Bugün tüm Türkiye'de TEOG sınavları dolayısıyla sınav görevi verilmediğinden erkenden okula gidip eve geldim. TV'yi bir açtım. Bir sunucu canlı yayında, sahnesine aldığı iki uzman konuğuyla birlikte gelen telefonlara cevap veriyorlar. Canlı bağlanan bir izleyici, "Eşinden ayrılmak istediğini" ifade etmeye çalışıyordu. Uzman ayrılmak isteme gerekçesini sorunca: "Eşim bana ve aldıklarıma yardımcı olmuyor, benim aldığım mamayı, bezi beğenmiyor, sürekli başka marka bez ve mamaları önerip bana baskı yapıyor, falan markayı niye almadın diyerek ucuz fiyatlı bezleri almamı istiyor" dedi. İkinci telefonu açan: "Eşimle ayrılmak istiyorum, çünkü iletişimimiz yok, benimle yeterince ilgilenip konuşmuyor, çocuklarına yarım saat vakit ayırmıyor, başkalarıyla konuştuğu gibi benimle konuşmuyor..." diyor. Uzmanların açıklamasını dinledim. Bereket uzmanlar yangına körükle gitmiyor: "Şöyle şöyle yolları deneyin" şeklinde cevaplar veriyorlar. Üçüncü bir arayan: "35 yaşına geldiği halde evlenemeyen görümcesi olduğunu, ilk görüşmeden sonra ikinci defa taliplileri ile görüşmek istemediğini, bunun için ne yapılabilir" şeklinde bir talepte bulunuyordu. Fesüphanallah! Ne günlere kaldık dedim, kapattım TV'yi.

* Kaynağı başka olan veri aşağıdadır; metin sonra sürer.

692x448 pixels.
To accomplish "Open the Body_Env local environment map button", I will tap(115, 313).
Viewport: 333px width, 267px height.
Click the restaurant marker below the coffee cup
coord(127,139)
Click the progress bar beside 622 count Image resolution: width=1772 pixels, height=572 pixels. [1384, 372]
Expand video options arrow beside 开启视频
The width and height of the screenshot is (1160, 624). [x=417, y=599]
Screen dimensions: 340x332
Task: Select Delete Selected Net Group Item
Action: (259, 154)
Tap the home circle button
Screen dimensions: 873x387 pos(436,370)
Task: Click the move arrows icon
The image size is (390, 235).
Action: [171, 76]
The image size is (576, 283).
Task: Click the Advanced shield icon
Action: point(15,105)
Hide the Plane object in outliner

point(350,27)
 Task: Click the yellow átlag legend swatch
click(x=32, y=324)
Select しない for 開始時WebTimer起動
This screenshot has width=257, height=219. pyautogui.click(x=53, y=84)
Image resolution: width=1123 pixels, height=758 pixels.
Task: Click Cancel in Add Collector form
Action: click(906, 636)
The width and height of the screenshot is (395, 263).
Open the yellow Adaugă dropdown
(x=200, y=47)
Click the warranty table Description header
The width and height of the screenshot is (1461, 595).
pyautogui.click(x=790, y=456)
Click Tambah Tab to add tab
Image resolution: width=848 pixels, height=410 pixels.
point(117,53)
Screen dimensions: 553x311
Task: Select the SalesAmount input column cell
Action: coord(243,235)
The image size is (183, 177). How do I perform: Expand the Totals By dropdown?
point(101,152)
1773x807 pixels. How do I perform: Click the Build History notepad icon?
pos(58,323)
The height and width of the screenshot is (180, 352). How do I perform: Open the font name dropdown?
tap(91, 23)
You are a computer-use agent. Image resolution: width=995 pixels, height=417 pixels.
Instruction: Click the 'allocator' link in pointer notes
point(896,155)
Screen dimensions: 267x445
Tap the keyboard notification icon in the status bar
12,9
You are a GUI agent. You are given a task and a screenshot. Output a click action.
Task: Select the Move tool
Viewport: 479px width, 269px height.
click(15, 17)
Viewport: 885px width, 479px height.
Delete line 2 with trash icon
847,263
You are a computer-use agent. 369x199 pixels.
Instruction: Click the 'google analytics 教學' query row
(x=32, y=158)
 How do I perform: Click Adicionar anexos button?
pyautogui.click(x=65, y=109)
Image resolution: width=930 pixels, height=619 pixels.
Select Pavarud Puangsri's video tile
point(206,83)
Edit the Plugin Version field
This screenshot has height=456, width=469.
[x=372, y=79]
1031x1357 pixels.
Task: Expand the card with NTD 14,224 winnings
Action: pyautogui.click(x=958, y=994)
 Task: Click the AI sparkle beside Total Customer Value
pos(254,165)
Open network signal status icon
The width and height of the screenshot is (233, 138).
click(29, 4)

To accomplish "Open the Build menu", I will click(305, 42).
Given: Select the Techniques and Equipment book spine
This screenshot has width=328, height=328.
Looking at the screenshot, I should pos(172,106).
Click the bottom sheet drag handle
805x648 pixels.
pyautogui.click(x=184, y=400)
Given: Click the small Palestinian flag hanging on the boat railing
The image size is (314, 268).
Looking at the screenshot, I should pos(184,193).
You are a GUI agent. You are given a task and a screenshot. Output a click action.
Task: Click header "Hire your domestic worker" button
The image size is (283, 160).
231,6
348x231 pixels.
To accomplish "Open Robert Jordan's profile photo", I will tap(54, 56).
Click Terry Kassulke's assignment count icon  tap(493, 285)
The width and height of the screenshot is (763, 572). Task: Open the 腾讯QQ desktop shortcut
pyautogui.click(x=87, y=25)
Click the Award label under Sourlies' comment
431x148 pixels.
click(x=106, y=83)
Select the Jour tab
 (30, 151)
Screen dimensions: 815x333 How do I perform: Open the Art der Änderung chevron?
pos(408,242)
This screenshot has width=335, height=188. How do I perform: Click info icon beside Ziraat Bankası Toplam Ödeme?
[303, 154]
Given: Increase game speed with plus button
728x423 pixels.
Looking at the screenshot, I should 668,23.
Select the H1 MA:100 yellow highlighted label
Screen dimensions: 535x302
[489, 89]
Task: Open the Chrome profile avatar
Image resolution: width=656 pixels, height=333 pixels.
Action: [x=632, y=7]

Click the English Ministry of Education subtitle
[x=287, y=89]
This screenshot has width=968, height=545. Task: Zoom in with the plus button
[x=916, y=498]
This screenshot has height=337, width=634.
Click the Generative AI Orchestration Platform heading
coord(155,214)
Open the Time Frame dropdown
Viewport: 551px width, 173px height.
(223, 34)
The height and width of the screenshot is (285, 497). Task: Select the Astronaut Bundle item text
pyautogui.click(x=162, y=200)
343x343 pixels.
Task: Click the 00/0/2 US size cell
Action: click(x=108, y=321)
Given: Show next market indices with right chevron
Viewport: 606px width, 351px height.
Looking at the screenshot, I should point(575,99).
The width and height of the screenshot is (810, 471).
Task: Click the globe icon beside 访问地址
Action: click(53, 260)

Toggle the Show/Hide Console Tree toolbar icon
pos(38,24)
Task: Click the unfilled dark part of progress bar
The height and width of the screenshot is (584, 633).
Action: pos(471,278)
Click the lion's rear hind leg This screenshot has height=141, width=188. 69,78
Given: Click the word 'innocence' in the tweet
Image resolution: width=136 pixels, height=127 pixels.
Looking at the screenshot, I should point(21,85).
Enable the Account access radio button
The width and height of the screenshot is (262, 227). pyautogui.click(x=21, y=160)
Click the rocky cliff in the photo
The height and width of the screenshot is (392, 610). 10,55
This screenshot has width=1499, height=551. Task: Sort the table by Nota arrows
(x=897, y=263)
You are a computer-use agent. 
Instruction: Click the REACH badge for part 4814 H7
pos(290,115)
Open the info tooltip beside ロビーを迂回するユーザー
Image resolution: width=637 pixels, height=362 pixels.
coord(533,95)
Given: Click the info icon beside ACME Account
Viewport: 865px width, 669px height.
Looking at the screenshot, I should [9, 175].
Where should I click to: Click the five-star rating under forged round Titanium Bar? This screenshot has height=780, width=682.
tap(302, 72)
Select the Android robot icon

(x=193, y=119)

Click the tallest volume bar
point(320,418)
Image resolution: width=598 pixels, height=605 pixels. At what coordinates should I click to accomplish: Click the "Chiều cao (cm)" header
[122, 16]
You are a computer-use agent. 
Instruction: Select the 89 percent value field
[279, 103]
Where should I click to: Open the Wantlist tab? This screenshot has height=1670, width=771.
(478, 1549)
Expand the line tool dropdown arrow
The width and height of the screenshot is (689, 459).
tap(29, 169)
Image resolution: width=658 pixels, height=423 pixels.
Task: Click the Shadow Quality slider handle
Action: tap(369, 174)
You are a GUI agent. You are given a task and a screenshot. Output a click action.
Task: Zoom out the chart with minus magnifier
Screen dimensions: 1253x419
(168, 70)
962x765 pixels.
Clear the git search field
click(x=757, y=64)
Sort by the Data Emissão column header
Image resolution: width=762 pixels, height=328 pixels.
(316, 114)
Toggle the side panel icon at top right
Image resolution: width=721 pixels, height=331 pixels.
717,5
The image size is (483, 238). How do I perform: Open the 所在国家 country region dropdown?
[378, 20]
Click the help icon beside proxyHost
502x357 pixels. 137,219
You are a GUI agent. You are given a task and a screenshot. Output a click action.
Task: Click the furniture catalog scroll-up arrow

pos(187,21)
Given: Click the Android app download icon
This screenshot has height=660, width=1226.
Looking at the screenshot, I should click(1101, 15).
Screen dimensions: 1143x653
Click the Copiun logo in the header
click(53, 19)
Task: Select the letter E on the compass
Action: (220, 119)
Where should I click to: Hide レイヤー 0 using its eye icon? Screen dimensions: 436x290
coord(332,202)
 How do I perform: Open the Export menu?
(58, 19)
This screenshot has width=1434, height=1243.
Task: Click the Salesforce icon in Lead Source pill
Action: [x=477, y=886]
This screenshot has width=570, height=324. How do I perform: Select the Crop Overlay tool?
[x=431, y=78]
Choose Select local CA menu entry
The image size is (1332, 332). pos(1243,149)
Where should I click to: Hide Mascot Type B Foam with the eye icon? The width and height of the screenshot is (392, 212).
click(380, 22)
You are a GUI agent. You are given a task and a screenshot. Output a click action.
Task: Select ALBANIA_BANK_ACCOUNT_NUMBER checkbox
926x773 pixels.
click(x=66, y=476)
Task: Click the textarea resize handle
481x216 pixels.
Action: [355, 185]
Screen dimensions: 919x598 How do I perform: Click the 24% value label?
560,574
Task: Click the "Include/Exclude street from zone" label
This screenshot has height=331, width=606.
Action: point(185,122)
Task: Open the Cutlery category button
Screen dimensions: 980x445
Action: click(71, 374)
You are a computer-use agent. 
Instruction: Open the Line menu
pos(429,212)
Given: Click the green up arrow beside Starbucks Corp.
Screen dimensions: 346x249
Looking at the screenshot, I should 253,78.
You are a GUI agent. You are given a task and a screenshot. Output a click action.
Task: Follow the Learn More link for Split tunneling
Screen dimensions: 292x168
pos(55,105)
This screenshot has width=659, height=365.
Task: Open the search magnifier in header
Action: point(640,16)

Program evde kalıp TV izleyen bayanlara yol gösteriyor anlaşılan. İçerik de ayrılmak isteyenlere yol göstermek. Bu programı izleyen, böyle basit gerekçelerle ayrılma isteklerini görünce herhalde: "Senin derdin dert midir, benim derdin yanında" diyerek soluğu adliye koridorlarına alması kadar doğal bir şey yok. Çünkü bu tür programlar hazırında "Eşeğin aklına karpuz kabuğu getirmek" demektir. Programı yapan yapıyor, çıkan uzman çıkıyor, programa canlı olarak telefonla bağlanan bağlanıyor dedim kendi kendime. 80'lerdeki televizyonların yayına başlaması daha iyiymiş. Saat 18.00'den itibaren yayına başlar, tüm aileye hitap ederdi. 24 saat yayın yapacağız diyen kanallar ne tür programlar yapacağız diye şaşırıyorlar. Hiç iyi niyet göremedim bu tür programlarda. Öğleden önce boşanma programları, akşama doğru da -bir zamanlar vardı, sanırım yine devam ediyordur- evlilik programları. Zehir saçıyor bunlar. beyinleri yıkıyor, kişilerde ve toplumda algılar oluşturuyor. Evliliklerin ne zorluklarla kurulduğunu, ne masraflar edildiği, doğan çocukların gelecekte ne olacağı, ne tür zarar ve sakıncaları olacağı üzerinde durulmuyor.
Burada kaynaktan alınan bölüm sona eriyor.